Manual selection of: https://universaldependencies.org/u/pos/

# Dictionaries with some POS removed
Dataset 1 - Throw away those:
* "ADP", adapositon
* "ADV", adverb
* "AUX", auxiliary
* "CCONJ", coordinating conunction
* "DET", determiner
* "INTJ", interjection
* "NUM", numeral
* "PART", particle
* "PRON", pronoun
* "PUNCT", punctuation
* "SCONJ", subordinating conjunction
* "SYM" symbol

I think it might make mostly sense to keep these double words?

In [18]:
import spacy
import os
from gensim import corpora
from pipeline.service import FileService

stopwords = {"#", "*", "--"}

cleaned_df = FileService.read_parquet_to_df(file_name='articles_cleaned', file_dir='../data/processed')
de_df = cleaned_df[cleaned_df['language'] == 'de']

nlp_de = spacy.load('de_core_news_sm')
nlp_de.Defaults.stop_words |= stopwords


In [20]:
articles = nlp_de.pipe(de_df['content'], disable=["tagger", "ner", "textcat"], n_process=4)

# Tags to be removed: https://universaldependencies.org/u/pos/
pos_to_remove= ["ADP", "ADV", "AUX", "CCONJ", "DET", "INTJ", "NUM", "PART", "PRON", "PUNCT", "SCONJ", "SYM", ]

tokenized_articles = []
i = 0
for article in articles:
   i += 1
   if i % 1000 == 0:
      print(f"At step: {i} of {len(de_df)}")

   article_tokens = []
   for token in article:
      if (
         token.pos_ not in pos_to_remove # Remove defined parts of speech
         and not token.is_stop # Token is not a stopword
         and not token.is_space
      ):
         article_tokens.append(token.lemma_.lower())

   tokenized_articles.append(article_tokens)

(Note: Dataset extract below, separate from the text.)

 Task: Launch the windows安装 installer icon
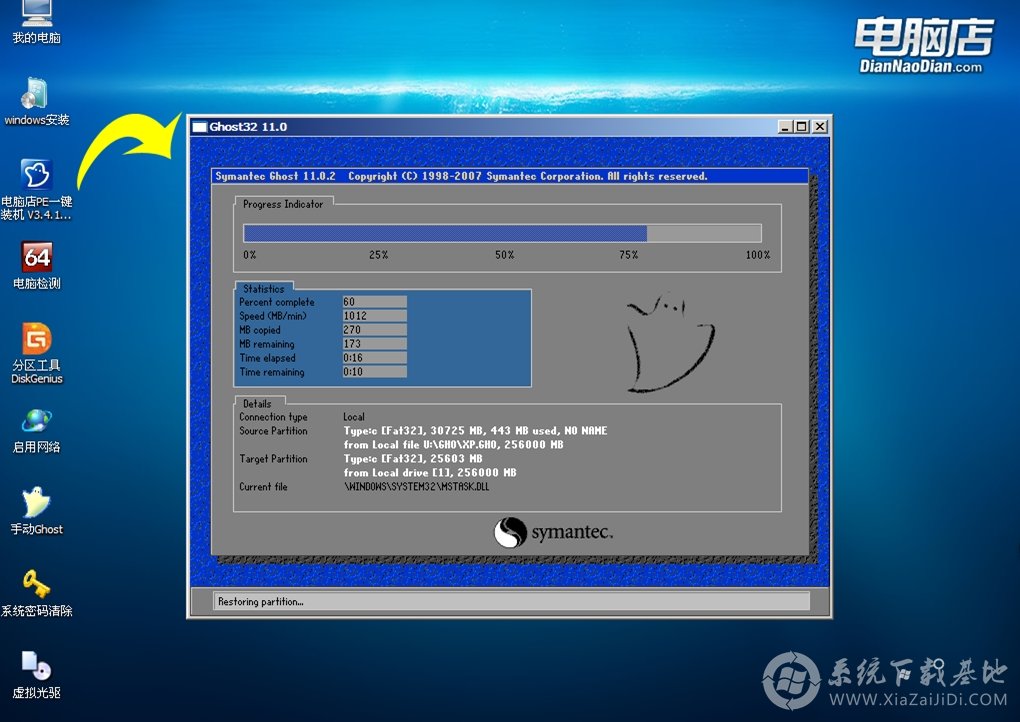(36, 96)
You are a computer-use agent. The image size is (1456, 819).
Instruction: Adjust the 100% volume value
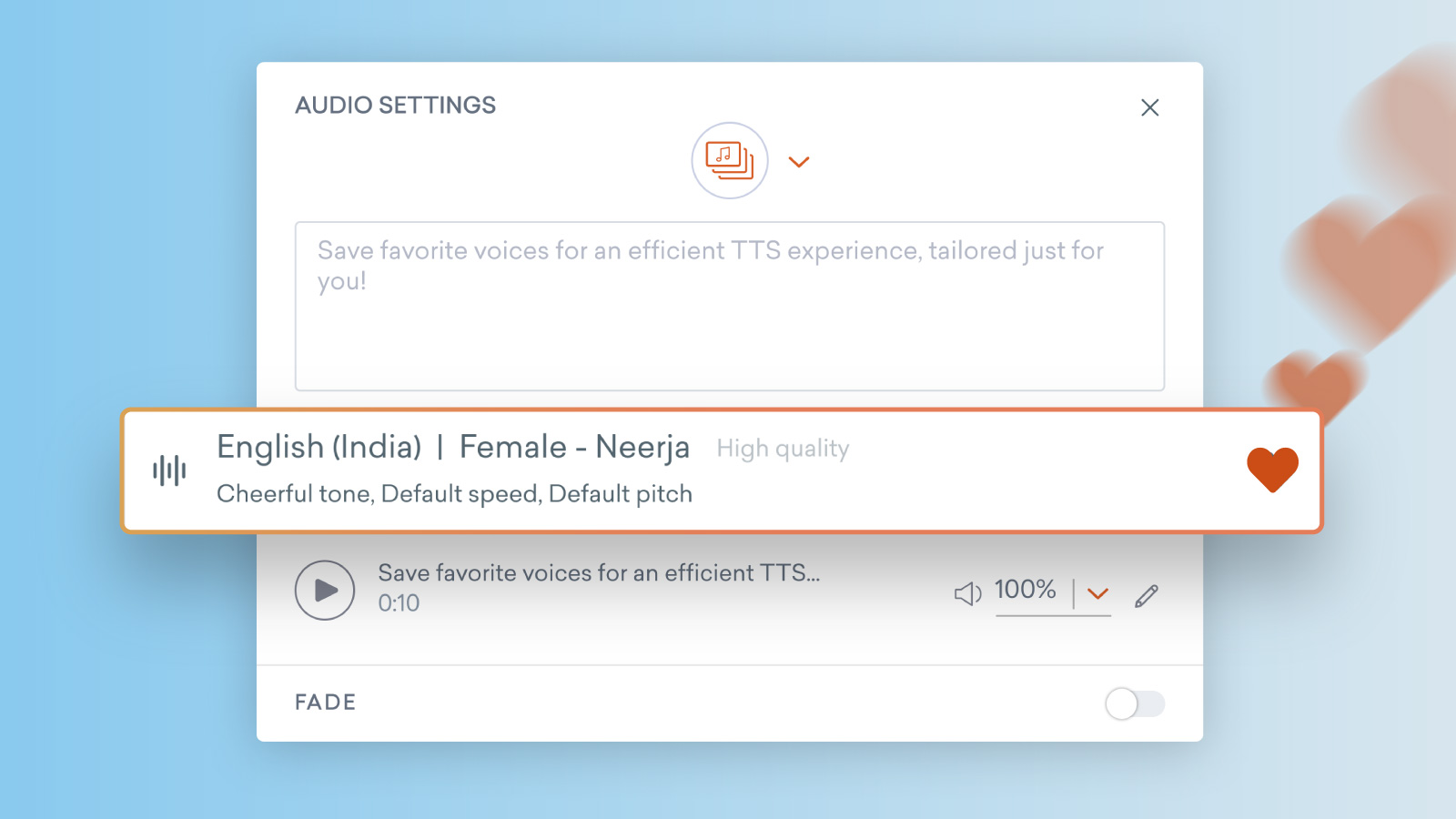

dictionary_german_removed_pos = corpora.Dictionary(tokenized_articles)
dictionary_german_removed_pos.save(fname_or_handle=os.path.normpath("../models/dictionaries/dictionary-german-removed-pos"))
print("Exported dictionary: dictionary_german_removed_pos")

At step: 1000 of 8044
At step: 2000 of 8044
At step: 3000 of 8044
At step: 4000 of 8044
At step: 5000 of 8044
At step: 6000 of 8044
At step: 7000 of 8044
At step: 8000 of 8044
Exported dictionary: dictionary_german_removed_pos


In [None]:
#dictionary_german_removed_pos.most_common(n=300)

# Dictionaries with only nouns
Inspired by https://aclanthology.org/U15-1013

In [21]:
articles = nlp_de.pipe(de_df['content'], disable=["tagger", "ner", "textcat"], n_process=4)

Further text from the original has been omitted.